→ **DATA**:

┌────────

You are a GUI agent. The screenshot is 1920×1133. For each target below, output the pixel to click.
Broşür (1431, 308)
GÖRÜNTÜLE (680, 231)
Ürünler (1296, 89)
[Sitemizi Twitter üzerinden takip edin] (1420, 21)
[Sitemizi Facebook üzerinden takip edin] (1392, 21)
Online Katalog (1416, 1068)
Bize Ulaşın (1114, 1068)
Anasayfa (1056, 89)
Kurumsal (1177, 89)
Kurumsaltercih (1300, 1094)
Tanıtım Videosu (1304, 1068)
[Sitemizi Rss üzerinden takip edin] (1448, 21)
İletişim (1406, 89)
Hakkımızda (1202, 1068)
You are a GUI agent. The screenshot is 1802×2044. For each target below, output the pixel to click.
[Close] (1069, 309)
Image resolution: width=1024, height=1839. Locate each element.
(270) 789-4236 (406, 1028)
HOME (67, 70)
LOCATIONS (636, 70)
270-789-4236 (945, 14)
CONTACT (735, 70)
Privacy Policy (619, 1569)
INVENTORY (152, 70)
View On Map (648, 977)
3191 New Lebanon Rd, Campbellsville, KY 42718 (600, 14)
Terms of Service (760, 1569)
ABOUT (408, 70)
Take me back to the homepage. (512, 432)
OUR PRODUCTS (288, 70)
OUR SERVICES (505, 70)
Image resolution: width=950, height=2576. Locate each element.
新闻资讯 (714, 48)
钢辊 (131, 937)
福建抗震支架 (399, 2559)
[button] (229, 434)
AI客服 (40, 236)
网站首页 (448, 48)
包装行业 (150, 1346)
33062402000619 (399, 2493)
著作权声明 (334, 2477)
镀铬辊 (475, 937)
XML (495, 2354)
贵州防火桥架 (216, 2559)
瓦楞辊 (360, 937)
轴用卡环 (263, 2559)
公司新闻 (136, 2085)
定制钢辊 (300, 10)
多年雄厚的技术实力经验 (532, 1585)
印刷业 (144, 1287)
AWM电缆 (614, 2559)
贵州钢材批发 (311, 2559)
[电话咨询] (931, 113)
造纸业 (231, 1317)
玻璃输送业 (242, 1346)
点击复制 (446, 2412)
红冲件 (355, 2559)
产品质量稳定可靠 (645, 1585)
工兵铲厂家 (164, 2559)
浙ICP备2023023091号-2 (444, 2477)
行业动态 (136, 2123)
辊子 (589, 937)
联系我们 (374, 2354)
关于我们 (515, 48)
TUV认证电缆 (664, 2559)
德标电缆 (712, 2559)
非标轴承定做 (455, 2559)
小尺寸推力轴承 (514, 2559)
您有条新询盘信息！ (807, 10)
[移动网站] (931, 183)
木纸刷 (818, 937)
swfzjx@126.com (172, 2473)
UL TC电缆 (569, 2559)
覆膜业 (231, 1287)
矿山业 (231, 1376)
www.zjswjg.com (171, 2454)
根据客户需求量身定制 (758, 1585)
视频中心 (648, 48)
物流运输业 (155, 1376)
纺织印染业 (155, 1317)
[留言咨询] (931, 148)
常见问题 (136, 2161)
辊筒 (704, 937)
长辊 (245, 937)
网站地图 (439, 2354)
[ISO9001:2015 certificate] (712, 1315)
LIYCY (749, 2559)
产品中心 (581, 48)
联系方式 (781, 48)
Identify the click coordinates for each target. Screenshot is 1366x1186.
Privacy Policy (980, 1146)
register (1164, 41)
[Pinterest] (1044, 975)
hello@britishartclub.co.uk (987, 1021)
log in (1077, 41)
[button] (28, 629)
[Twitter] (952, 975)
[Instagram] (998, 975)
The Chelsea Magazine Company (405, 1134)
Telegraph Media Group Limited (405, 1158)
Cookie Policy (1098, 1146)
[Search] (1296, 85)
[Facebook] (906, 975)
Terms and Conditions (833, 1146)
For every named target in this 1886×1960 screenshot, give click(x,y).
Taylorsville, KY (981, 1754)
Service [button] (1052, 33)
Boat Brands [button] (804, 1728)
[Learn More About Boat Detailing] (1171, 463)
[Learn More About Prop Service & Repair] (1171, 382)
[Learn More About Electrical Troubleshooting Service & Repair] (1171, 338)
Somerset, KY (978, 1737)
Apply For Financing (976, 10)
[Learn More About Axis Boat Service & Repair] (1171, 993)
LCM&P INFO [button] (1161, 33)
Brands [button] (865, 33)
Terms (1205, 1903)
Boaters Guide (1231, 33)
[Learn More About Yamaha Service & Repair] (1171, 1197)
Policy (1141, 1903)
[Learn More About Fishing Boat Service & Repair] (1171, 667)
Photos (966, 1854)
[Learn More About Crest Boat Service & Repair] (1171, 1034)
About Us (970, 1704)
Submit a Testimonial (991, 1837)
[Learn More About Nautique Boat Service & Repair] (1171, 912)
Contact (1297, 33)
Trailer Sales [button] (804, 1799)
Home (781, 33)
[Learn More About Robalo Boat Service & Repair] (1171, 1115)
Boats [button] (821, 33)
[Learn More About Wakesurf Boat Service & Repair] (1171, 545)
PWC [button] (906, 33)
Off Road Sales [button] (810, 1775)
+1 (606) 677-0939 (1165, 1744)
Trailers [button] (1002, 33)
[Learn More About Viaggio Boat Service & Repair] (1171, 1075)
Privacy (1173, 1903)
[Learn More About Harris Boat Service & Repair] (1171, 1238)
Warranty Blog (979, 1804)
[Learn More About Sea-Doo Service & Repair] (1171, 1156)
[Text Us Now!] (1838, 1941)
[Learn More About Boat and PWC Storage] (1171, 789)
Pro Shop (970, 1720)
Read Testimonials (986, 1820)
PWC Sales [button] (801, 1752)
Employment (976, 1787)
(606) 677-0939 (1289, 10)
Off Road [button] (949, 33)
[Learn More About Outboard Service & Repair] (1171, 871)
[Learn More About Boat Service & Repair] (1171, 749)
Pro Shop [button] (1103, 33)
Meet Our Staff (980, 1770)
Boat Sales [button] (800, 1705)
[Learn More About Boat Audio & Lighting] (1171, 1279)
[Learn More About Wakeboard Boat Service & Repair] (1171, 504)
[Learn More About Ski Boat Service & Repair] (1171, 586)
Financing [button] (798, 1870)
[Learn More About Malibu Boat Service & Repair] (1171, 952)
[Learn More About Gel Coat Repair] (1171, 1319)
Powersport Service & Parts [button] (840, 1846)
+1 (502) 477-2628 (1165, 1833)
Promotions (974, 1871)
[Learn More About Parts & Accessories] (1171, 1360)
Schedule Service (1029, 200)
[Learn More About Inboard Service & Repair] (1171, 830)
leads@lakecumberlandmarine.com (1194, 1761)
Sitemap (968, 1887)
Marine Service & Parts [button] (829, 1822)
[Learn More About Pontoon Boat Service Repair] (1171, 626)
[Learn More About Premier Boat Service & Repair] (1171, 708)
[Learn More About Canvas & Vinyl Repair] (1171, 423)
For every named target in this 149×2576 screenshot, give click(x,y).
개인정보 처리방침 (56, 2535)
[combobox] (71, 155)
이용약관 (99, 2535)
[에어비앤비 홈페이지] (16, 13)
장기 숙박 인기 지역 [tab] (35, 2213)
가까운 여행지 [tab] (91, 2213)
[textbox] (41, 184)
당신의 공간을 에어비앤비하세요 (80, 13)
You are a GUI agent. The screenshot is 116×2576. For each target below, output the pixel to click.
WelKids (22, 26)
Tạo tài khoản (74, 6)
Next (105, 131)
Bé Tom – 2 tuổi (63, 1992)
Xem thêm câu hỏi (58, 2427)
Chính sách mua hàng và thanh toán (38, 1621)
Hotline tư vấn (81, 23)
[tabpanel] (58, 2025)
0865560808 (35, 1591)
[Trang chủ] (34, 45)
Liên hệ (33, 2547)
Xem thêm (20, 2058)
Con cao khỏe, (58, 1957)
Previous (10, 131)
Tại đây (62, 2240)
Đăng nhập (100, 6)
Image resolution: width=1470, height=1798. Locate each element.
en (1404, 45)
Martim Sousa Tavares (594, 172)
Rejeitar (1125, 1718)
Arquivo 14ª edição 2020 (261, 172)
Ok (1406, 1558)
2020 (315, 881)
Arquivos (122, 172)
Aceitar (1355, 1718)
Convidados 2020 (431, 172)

└────────

→ **TASK INSTRUCTIONS**:
Look above for the line holding "Ürünler (1296, 89)" and the line holding "[Close] (1069, 309)". Retype both, and every line between them, word for word and nothing else.

→ **RESPONSE TO THE TASK**:
Ürünler (1296, 89)
[Sitemizi Twitter üzerinden takip edin] (1420, 21)
[Sitemizi Facebook üzerinden takip edin] (1392, 21)
Online Katalog (1416, 1068)
Bize Ulaşın (1114, 1068)
Anasayfa (1056, 89)
Kurumsal (1177, 89)
Kurumsaltercih (1300, 1094)
Tanıtım Videosu (1304, 1068)
[Sitemizi Rss üzerinden takip edin] (1448, 21)
İletişim (1406, 89)
Hakkımızda (1202, 1068)
You are a GUI agent. The screenshot is 1802×2044. For each target below, output the pixel to click.
[Close] (1069, 309)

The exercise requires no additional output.